1 Introduction
Fulgide family compounds are the subject of numerous publications, mainly due to their photochromic properties and applications in the synthesis of lignans [1,2]. From the fulgide-related compounds, fulgimides appear to be the most interesting for data storage applications because of their increased fatigue resistance, higher chemical stability compared to the parent fulgides and the possibility of functionalisation at the nitrogen atom.
N-substituted fulgimides can be synthesized by functionalisation of simple N-H imides or by the dehydratation of related succinamic acids. The latter can be obtained either by the reaction of a fulgide with a primary amine or by the reaction of a succinic half-ester with the Grignard salt of the amine [1,3].
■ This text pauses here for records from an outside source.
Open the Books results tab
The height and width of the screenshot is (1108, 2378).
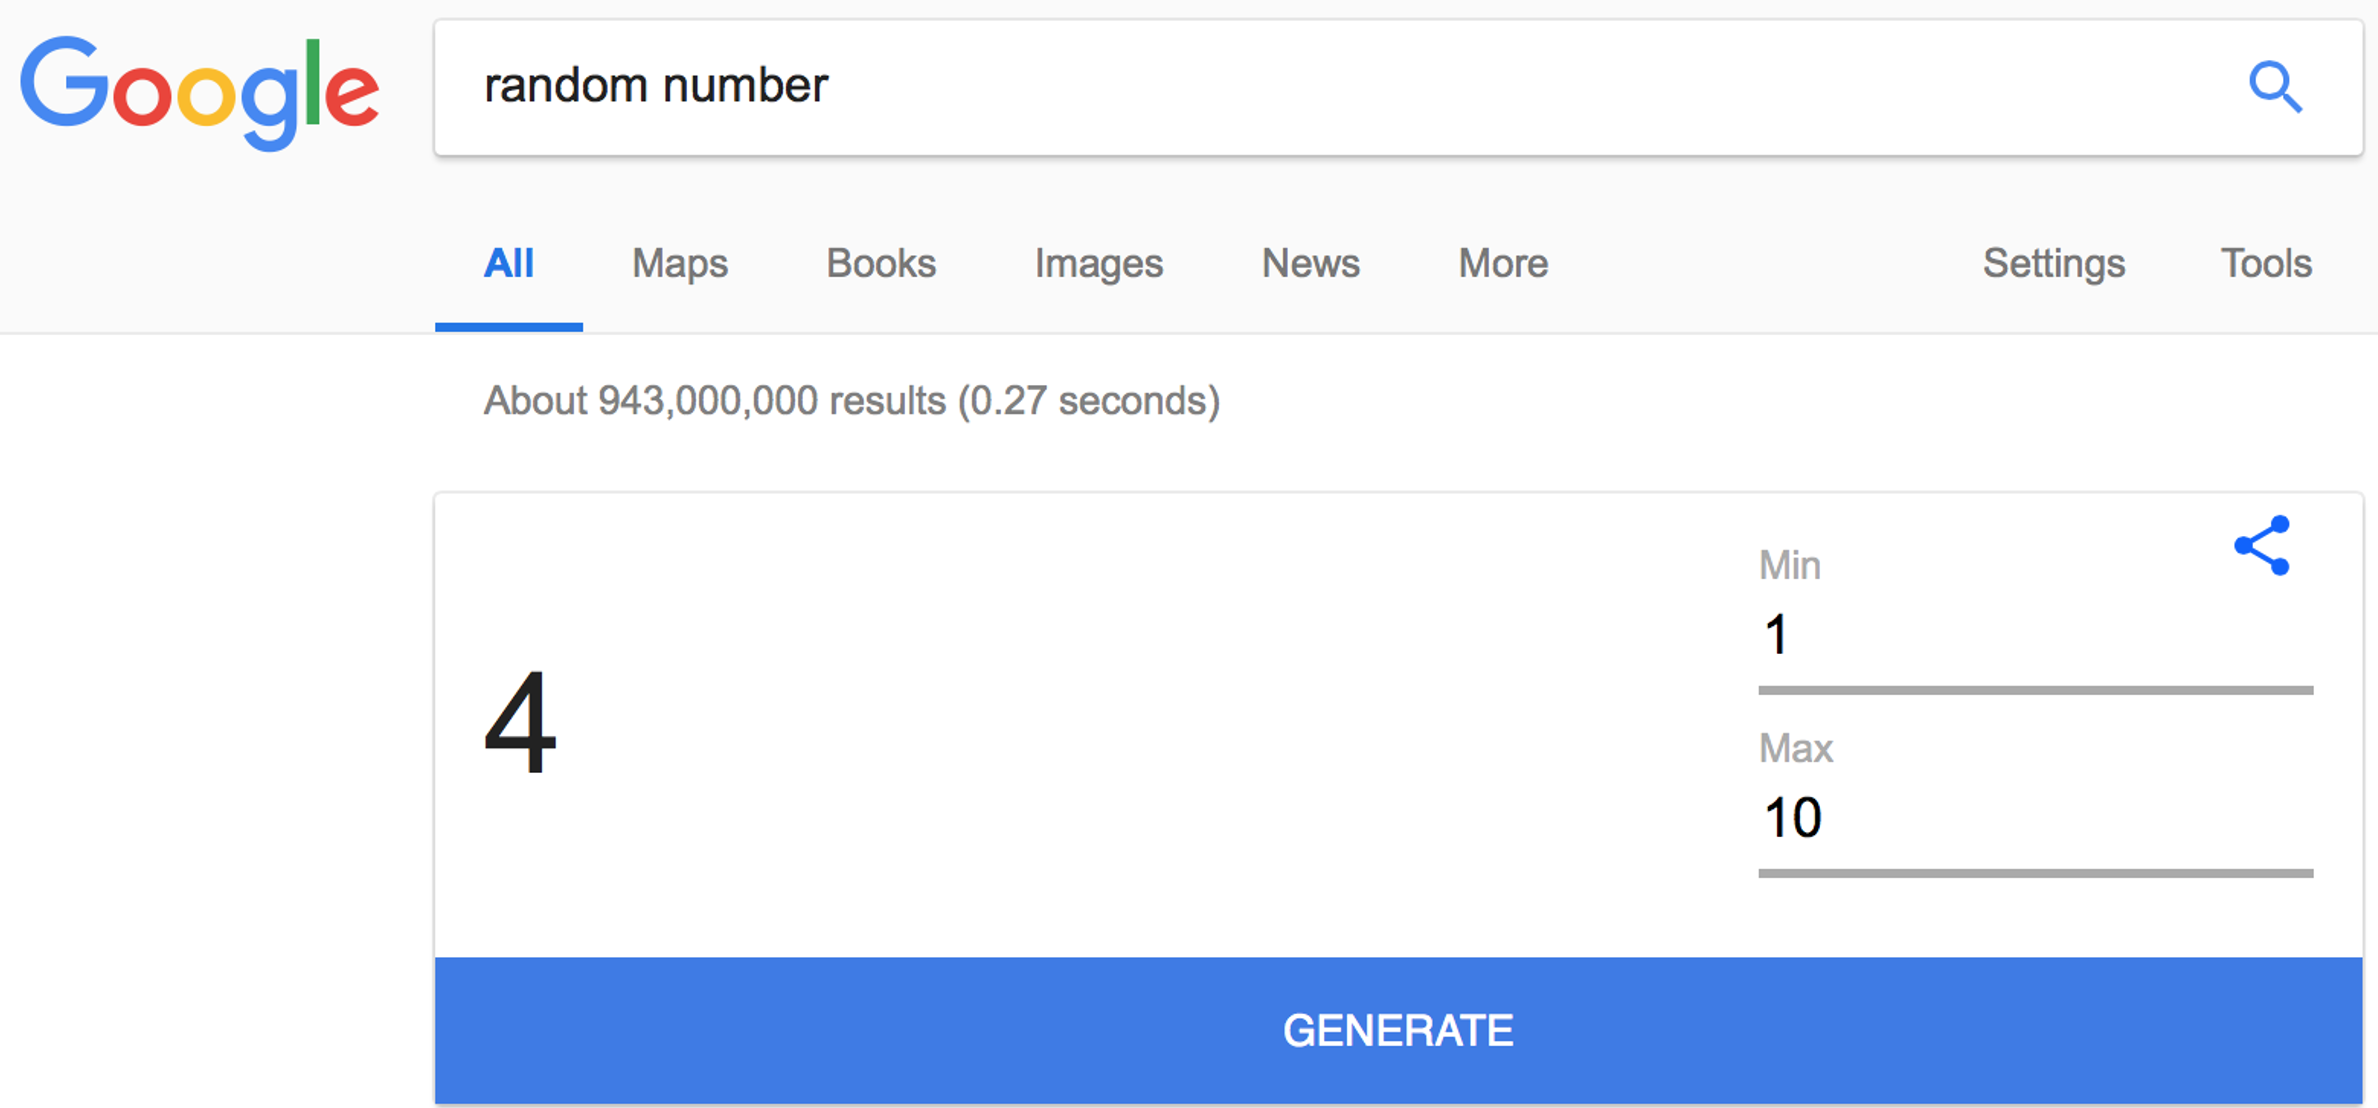click(x=880, y=264)
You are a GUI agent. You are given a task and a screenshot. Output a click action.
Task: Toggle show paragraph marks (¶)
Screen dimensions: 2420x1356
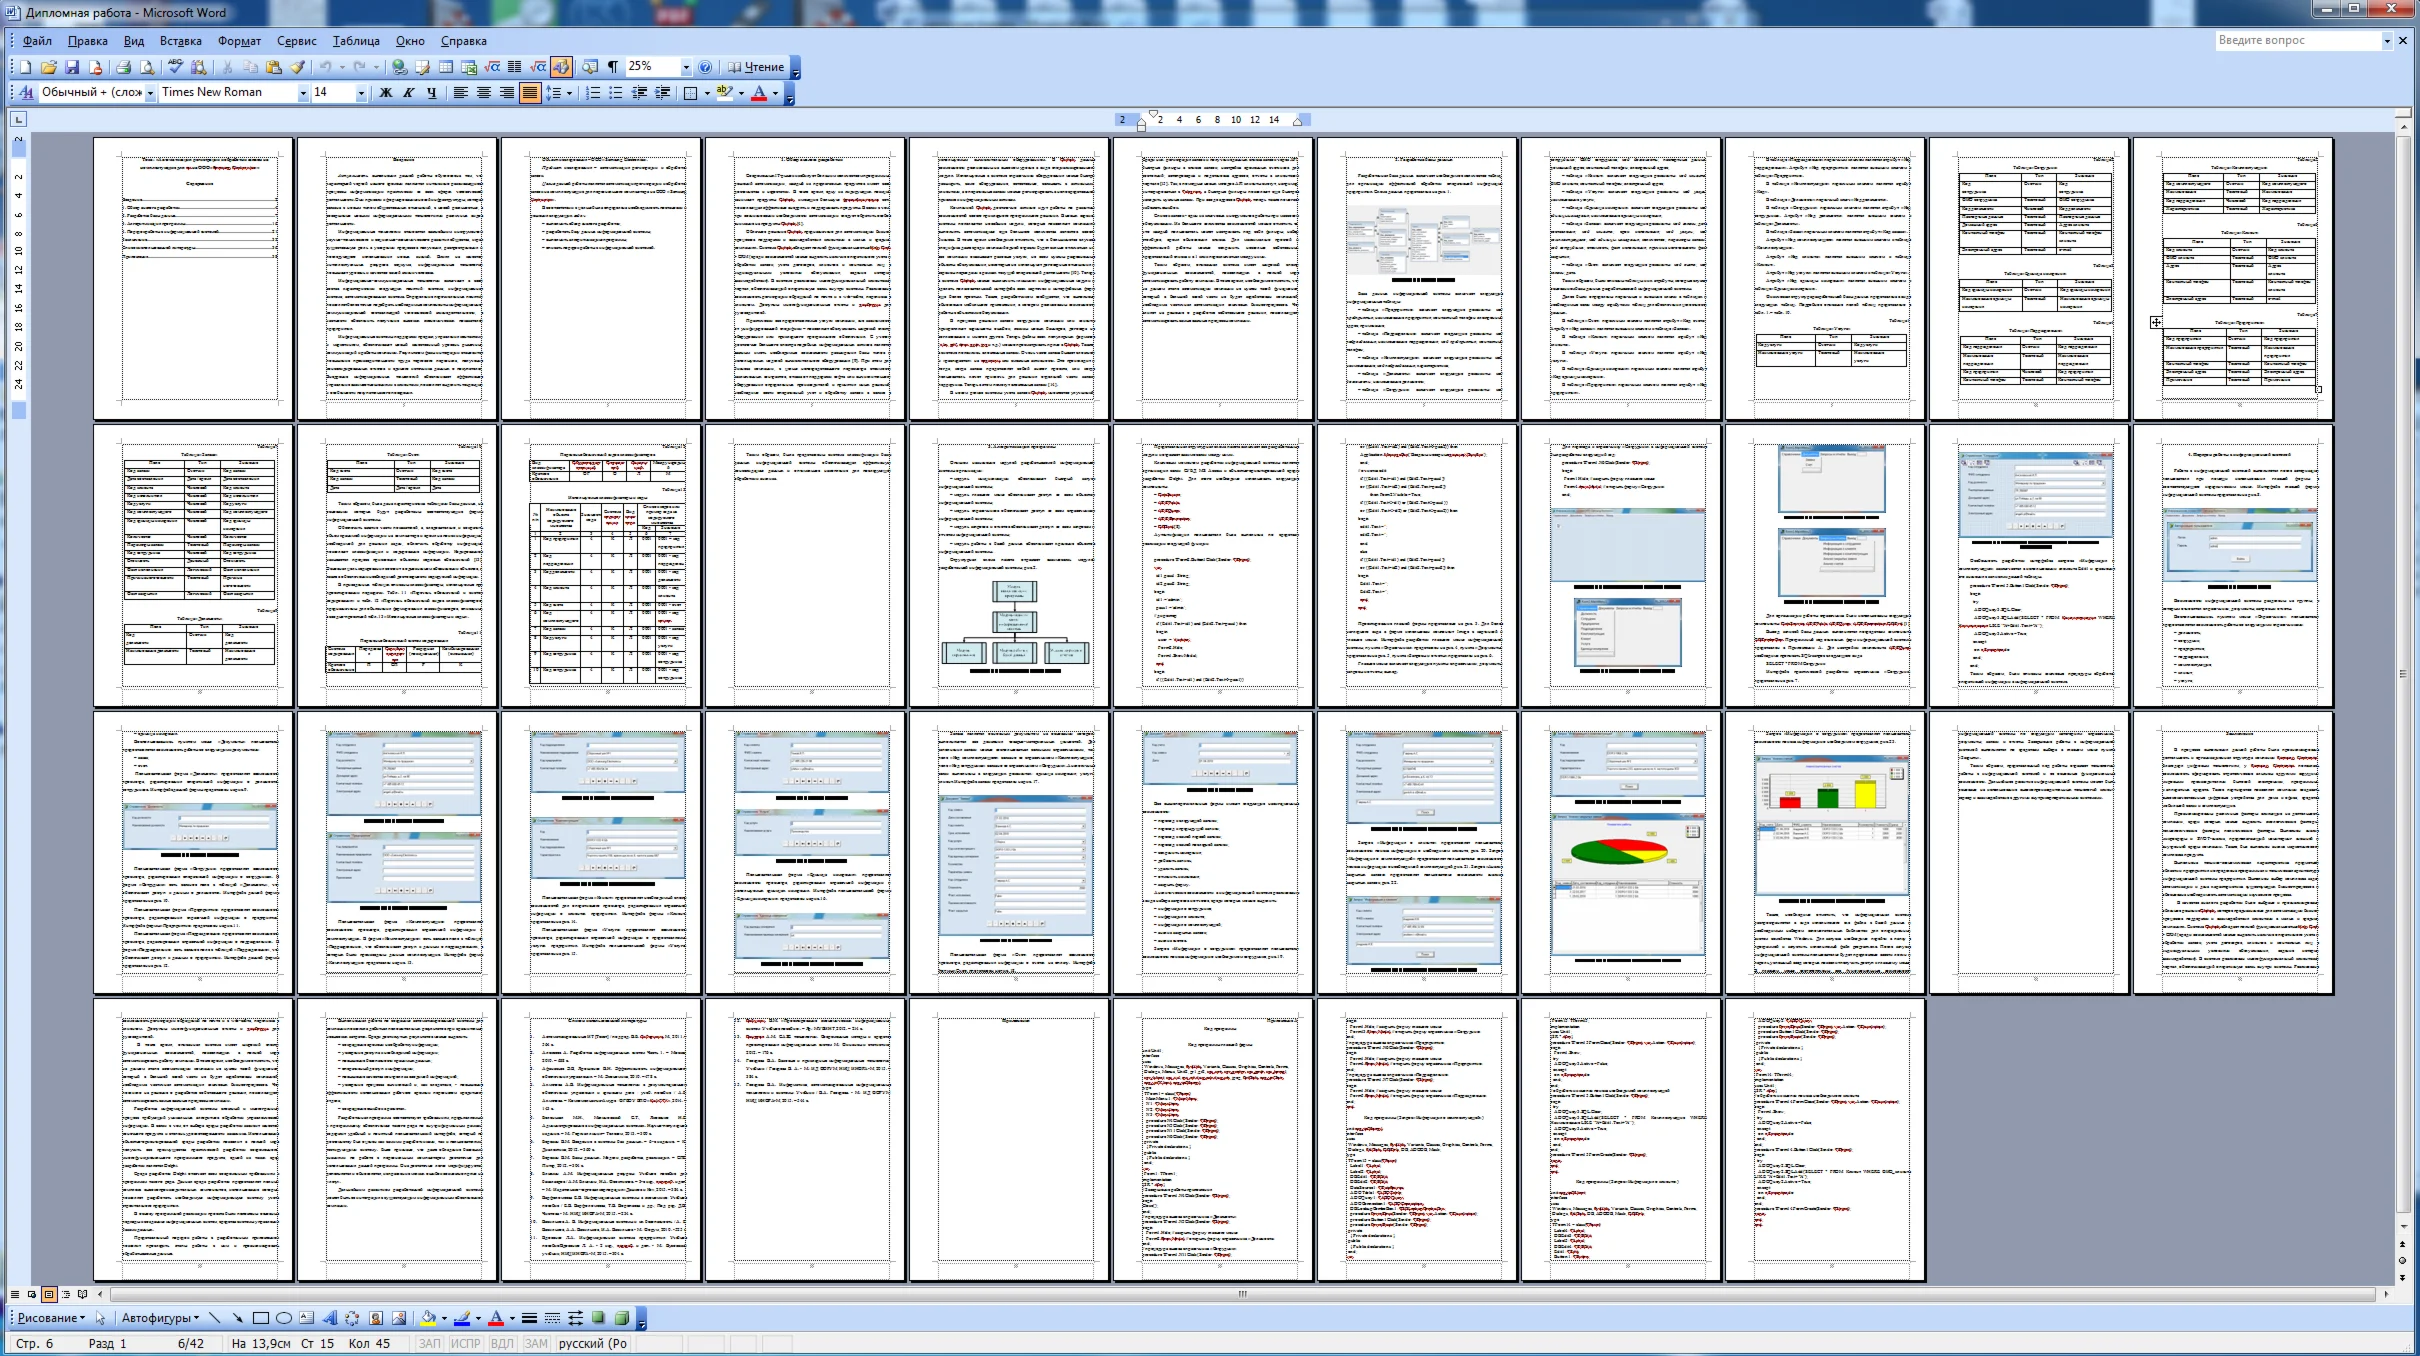click(612, 67)
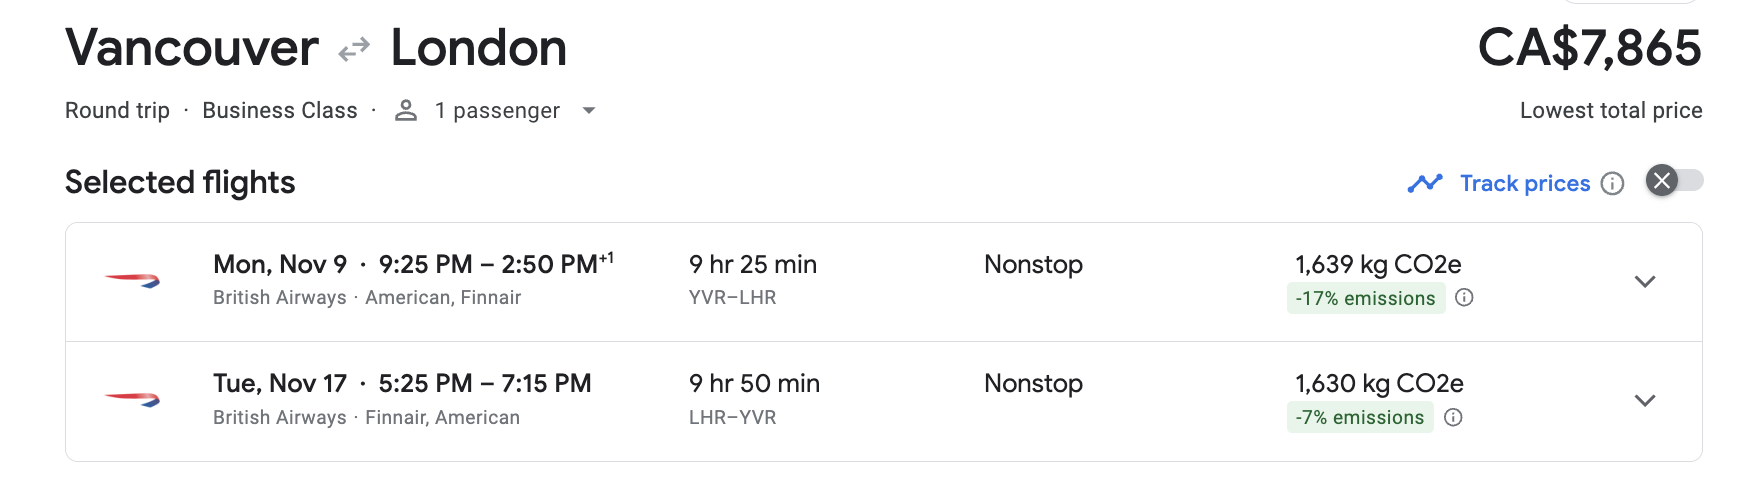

Amongst available dehydrating agents, the most common is acetyl chloride [4], acetic anhydride [5] and thionyl chloride [6] but there are also literature reports about the use of carbonyldiimidazole (CDI) [7], carbodiimides [1,8] and recently also hexamethyldisilazane (HMDS) [9].
It is known that DCC (N,N’-dicyclohexylcarbodiimide) and CDI (1,1’-carbonyldiimidazole) may give unsatisfactory results due to the formation of isofulgimides instead of fulgimides [1,8].
The use of acetyl chloride or acetic anhydride proved not always effective due to the formation of acidic byproducts, which can lead to decomposition of the material.
Otto et al. [10] have developed another interesting method for fulgimide formation, where the succinamic acid is esterified to give a phenacyl ester, which is then cyclized to the imide by treatment with a base. The disadvantage of this approach is that it requires additional steps and the treatment with a strong base (t-BuLi) is sometimes necessary. Nevertheless, the obtained yields are much better compared to other methods.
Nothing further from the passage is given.